--- Begin GIVEN RECORDS ---
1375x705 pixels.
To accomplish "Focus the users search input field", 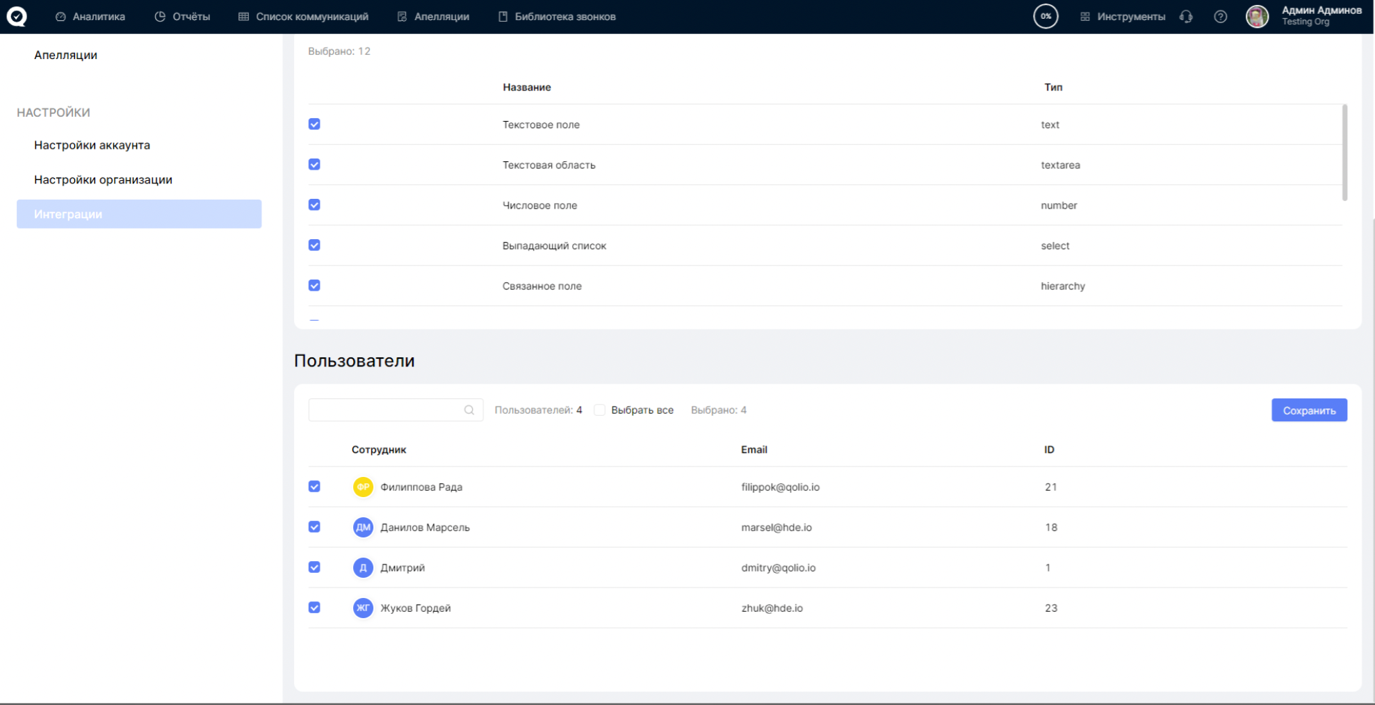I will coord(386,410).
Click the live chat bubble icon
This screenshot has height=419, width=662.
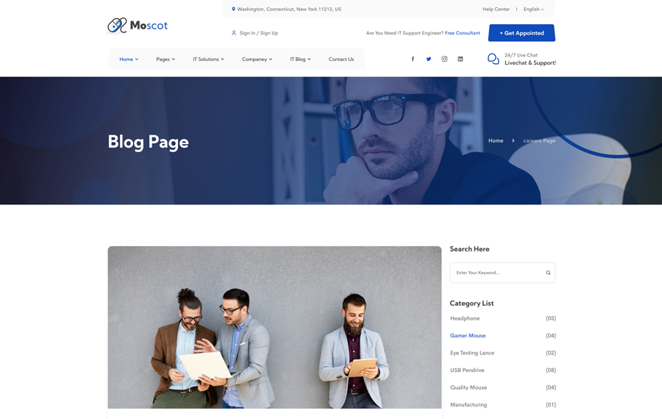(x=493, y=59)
--- End GIVEN RECORDS ---
--- Begin GIVEN RECORDS ---
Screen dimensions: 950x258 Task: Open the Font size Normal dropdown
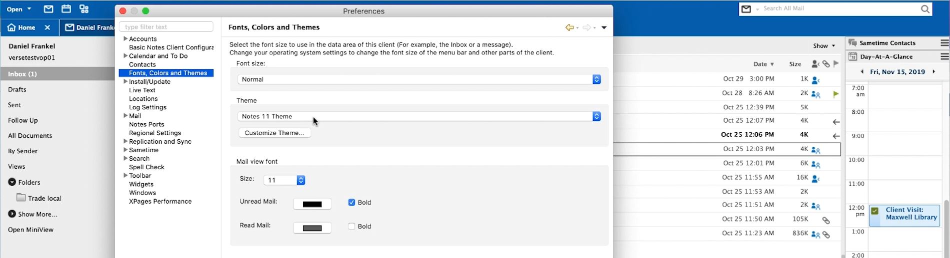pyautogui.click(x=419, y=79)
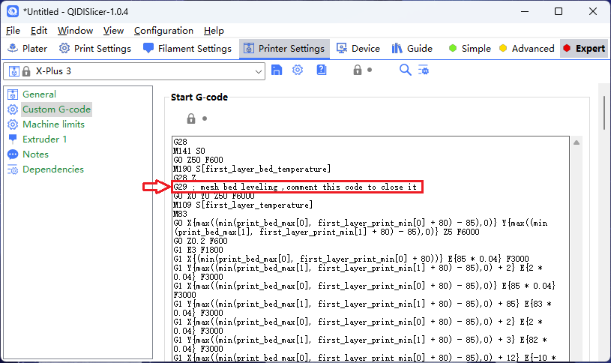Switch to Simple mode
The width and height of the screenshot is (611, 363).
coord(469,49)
--- End GIVEN RECORDS ---
• **EXERCISE AIM**
Duplicate the material above exactly, starting with the line that contains "Screen dimensions: 950x258" and going on through the line that contains "coord(469,49)", with both of those lines included. Leave the pictures out of your answer.

• **PROBLEM SOLUTION**
Screen dimensions: 950x258 Task: Open the Font size Normal dropdown
pyautogui.click(x=419, y=79)
Switch to Simple mode
The width and height of the screenshot is (611, 363).
coord(469,49)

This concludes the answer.